━━ Document section

So they're called bolts. And the idea is that
basically every request may have several things.
So, for example, we now automatically detect
n +
1 queries and that's sort of a different kind
of processing from just, make a picture of
the
entire request. Or what is the 95th percentile
across
your entire app, right. These are all different
kinds
of processing. So we take the data and we
send them into a bunch of bolts, and the
cool thing about bolts is that, again, because
they're
just functional chaining, you can take the
output from
one bolt and feed it into another bolt. And
that works, that works pretty well. And, and
you
don't have to worry about - I mean, you
have to worry a little bit about things like
fault tolerance, failure, item potence. But
you worry about
them at, at the abstraction level, and then
the
operational part is handled for you.
T.D.: So it's just like a very declarative
way
of describing how this computation work in,
in a
way that's easy to scale.
Y.K.: And Carl actually talked about this
at very
high speed yesterday, and you, some of you
may
have been there. I would recommend watching
the video
when it comes out if you want to make
use of this stuff in your own applications.
And then when you're finally done with all
the
processing, you need to actually do something
with it.
You need to put it somewhere so that the
web app can get access to it, and that
is basically, we use Cassandra for this. And
Cassandra
again is mostly, it's a dumb database, but
it
has, it's, has high capacity. It has some
of
the fault-tolerance capacities that we want.
T.D.: We're very, we're just very, very heavy,
right.
Like, we tend to be writing more than we're
ever reading.
Y.K.: Yup. And then when we're done, when
we're
done with a particular batch, Cassandra basically
kicks off
the process over again. So we're basically
doing these
things as batches.

━━━━
━━ Information shown

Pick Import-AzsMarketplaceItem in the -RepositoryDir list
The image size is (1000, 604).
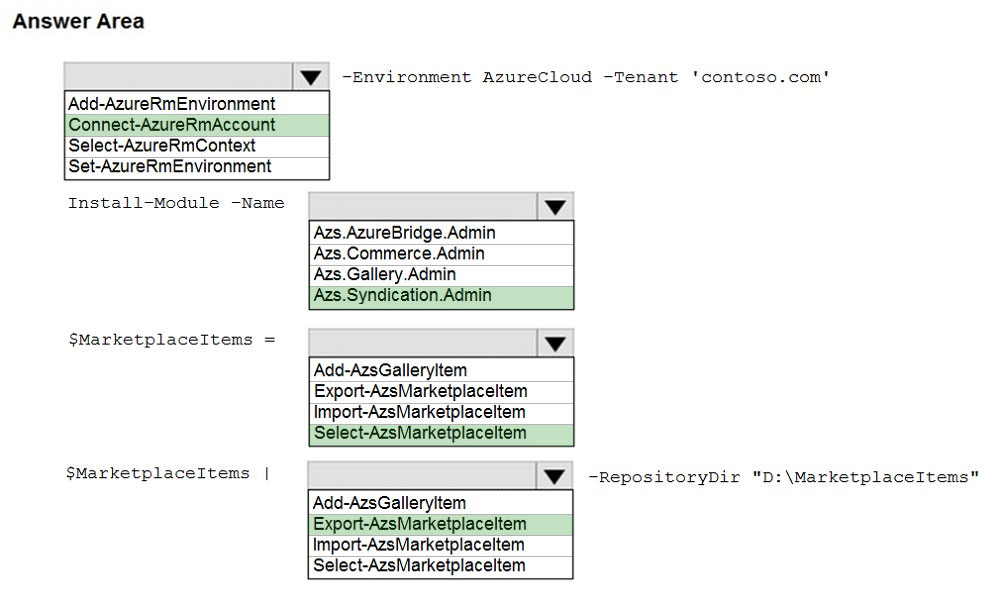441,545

━━━━
━━ Information shown

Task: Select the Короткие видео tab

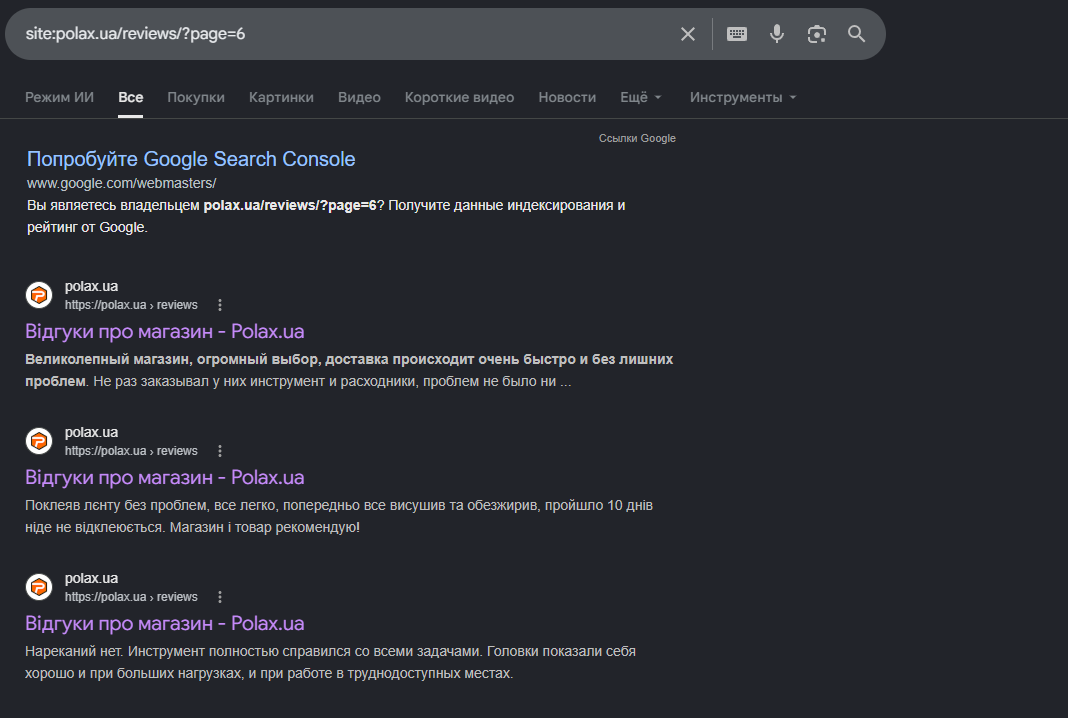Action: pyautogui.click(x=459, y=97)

━━━━
━━ Information shown

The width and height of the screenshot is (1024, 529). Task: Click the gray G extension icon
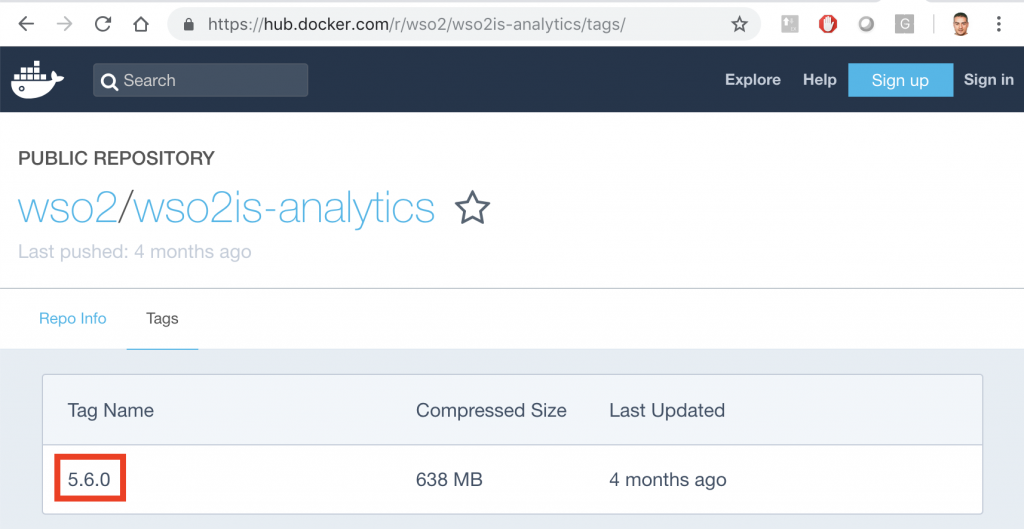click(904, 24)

━━━━

> _Exercise requirements_:
a) From the transcript about processing data with bolts, copy word for word the part that begins at "You need to put" and ends after "ever reading.".
b) Give a two-sentence summary of the transcript about processing data with bolts.
c) Continue the transcript about processing data with bolts from its last line.

> _Exercise answers_:
a)
You need to put it somewhere so that the
web app can get access to it, and that
is basically, we use Cassandra for this. And
Cassandra
again is mostly, it's a dumb database, but
it
has, it's, has high capacity. It has some
of
the fault-tolerance capacities that we want.
T.D.: We're very, we're just very, very heavy,
right.
Like, we tend to be writing more than we're
ever reading.

b) Request data is sent into several bolts, each doing a different kind of processing, such as detecting n+1 queries or finding the 95th percentile across an app, and because bolts are functional chaining, one bolt's output can feed another while the operational part is handled for you. When processing is finished, the results go into Cassandra, a high-capacity database with the fault tolerance they want for a load that writes more than it reads, and each finished batch starts the process over again.

c)
T.D.: So these are, these are roll-ups, is
what's
happening here. So basically every minute,
every ten minutes,
and then at every hour, we reprocess and we
re-aggregate, so that when you query us we
know
exactly what to give you.
Y.K.: Yup. So we sort of have this cycle
where we start off, obviously, in the first
five
second, the first minute, you really want
high granularity.
You want to see what's happening right now.
But,
if you want to go back and look at
data from three months ago, you probably care
about
it, like the day granularity or maybe the
hour
granularity. So, we basically do these roll-ups
and we
cycle through the process.
T.D.: So this, it turns out, building the
system
required an intense amount of work. Carl spent
probably
six months reading PHP thesises to find-
Y.K.: Thesis.
T.D.: Thesis. To find, to find data structures
and
algorithms that we could use. Because this
is a
huge amount of data. Like, I think even a
few months after we were in private data,
private
beta, we were already handling over a billion
requests
per month. And obviously there's no way that
we-
Y.K.: Basically the number of requests that
we handle
is the sum of all of the requests that
you handle.
T.D.: Right.
Y.K.: And all of our customers handle.
T.D.: Right. Right. So.
Y.K.: So that's a lot of requests.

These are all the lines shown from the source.